TEXT -
=== Section Start ===

Fischer B, Azim K, Hurtado-Chong A, Ramelli S, Fernández M, Raineteau O - Neural Dev (2014)

Bottom Line: Our results evidence that E-protein transcripts, in particular E2-2 and E2A, are enriched in the postnatal SVZ with expression levels increasing as cells engage towards neuronal differentiation.Conversely, knock-down by shRNA electroporation resulted in opposite effects.Manipulation of E-proteins and/or Ascl1 in SVZ NSC cultures indicated that those effects were Ascl1 dependent, although they could not solely be attributed to an Ascl1-induced switch from promoting cell proliferation to triggering cell cycle arrest and differentiation.

View Article: PubMed Central - HTML - PubMed

Affiliation: Brain Research Institute, ETH Zurich/University of Zurich, 8057 Zurich, Switzerland. raineteau@hifo.uzh.ch.

ABSTRACT

Background: Neural stem cell (NSC) differentiation is a complex multistep process that persists in specific regions of the postnatal forebrain and requires tight regulation throughout life. The transcriptional control of NSC proliferation and specification involves Class II (proneural) and Class V (Id1-4) basic helix-loop-helix (bHLH) proteins. In this study, we analyzed the pattern of expression of their dimerization partners, Class I bHLH proteins (E-proteins), and explored their putative role in orchestrating postnatal subventricular zone (SVZ) neurogenesis.

=== Section End ===

ACTIVITY LIST -
1 - In the E-protein abstract, which two classes of basic helix-loop-helix (bHLH) proteins are said to be involved in the transcriptional control of NSC proliferation and specification?
2 - Render this sentence from the E-protein abstract in Spanish: "Neural stem cell (NSC) differentiation is a complex multistep process that persists in specific regions of the postnatal forebrain and requires tight regulation throughout life."
3 - List every author named at the top of the E-protein abstract.
The lines are separate material, unrelated to the E-protein abstract.

INFORMATION PROVIDED -
=== Section Start ===

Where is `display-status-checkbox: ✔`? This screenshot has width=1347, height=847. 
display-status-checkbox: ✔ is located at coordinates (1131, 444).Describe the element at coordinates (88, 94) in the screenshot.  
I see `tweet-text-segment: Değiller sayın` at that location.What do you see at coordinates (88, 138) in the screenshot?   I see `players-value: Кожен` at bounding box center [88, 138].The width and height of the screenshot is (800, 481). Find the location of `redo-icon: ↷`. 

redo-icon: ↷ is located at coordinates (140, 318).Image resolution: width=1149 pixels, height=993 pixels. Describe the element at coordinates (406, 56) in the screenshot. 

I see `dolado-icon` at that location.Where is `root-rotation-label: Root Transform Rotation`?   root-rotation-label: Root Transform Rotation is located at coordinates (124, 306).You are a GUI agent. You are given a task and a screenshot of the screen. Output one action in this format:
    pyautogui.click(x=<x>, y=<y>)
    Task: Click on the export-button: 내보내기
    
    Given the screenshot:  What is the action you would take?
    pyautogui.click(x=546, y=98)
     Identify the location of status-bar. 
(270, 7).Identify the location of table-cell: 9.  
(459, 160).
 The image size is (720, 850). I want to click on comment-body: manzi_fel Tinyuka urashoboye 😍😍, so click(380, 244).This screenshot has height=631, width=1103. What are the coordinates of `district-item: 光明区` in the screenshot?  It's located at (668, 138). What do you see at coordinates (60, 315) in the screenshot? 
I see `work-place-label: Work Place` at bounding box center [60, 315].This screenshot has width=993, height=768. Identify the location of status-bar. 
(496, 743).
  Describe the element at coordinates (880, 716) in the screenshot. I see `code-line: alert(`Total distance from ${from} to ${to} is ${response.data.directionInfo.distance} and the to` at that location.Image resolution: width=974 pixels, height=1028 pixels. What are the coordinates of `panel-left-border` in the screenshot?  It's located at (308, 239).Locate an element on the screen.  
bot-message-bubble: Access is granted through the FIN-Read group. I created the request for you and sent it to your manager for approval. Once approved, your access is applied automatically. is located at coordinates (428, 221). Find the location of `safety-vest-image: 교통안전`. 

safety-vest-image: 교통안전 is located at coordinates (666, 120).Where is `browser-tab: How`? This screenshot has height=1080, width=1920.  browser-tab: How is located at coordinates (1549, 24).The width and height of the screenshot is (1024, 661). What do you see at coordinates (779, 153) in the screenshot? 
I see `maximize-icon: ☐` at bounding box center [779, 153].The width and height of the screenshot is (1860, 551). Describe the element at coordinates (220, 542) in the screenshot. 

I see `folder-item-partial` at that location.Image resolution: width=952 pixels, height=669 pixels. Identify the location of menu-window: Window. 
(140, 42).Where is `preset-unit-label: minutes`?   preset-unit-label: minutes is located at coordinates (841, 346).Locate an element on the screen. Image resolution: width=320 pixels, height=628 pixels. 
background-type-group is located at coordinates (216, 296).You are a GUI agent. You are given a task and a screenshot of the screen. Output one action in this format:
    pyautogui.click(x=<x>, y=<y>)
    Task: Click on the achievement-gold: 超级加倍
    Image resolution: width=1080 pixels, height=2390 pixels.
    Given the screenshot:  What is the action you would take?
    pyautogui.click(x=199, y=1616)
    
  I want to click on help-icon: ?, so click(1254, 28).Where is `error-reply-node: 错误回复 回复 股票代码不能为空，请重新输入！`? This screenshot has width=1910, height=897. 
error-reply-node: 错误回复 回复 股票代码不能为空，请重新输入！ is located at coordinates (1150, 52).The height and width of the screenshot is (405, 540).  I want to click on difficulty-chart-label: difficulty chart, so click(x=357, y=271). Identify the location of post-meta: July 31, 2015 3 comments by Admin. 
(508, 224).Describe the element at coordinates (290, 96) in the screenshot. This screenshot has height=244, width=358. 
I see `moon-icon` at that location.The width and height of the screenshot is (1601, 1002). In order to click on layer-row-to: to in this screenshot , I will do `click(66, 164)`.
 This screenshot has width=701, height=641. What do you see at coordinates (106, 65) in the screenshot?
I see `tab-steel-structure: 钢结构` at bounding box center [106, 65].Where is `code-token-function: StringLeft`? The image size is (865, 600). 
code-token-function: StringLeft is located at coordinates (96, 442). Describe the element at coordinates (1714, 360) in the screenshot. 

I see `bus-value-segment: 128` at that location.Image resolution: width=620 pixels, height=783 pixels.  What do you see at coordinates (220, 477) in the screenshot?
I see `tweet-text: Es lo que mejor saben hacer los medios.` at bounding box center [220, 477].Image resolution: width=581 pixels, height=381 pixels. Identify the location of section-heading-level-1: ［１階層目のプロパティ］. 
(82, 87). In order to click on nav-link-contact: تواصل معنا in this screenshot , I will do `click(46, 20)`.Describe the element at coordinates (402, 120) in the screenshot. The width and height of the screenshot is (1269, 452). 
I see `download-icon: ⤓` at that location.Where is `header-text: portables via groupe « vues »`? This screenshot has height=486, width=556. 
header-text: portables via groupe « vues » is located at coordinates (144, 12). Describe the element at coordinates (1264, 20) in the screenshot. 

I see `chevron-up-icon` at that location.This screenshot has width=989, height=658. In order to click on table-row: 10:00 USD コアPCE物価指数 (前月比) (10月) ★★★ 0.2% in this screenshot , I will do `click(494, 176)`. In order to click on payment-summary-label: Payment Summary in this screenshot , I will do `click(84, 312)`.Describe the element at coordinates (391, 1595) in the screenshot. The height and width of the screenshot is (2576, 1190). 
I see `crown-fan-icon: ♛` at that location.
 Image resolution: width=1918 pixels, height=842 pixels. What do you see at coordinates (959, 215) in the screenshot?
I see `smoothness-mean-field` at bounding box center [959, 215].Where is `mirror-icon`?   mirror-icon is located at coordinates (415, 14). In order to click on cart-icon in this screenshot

=== Section End ===

TASK ANSWERS -
1 - Class II (proneural) and Class V (Id1-4) bHLH proteins.

2 - La diferenciación de las células madre neurales (NSC) es un proceso complejo de múltiples pasos que persiste en regiones específicas del prosencéfalo posnatal y requiere una regulación estricta a lo largo de la vida.

3 - Fischer B, Azim K, Hurtado-Chong A, Ramelli S, Fernández M, Raineteau O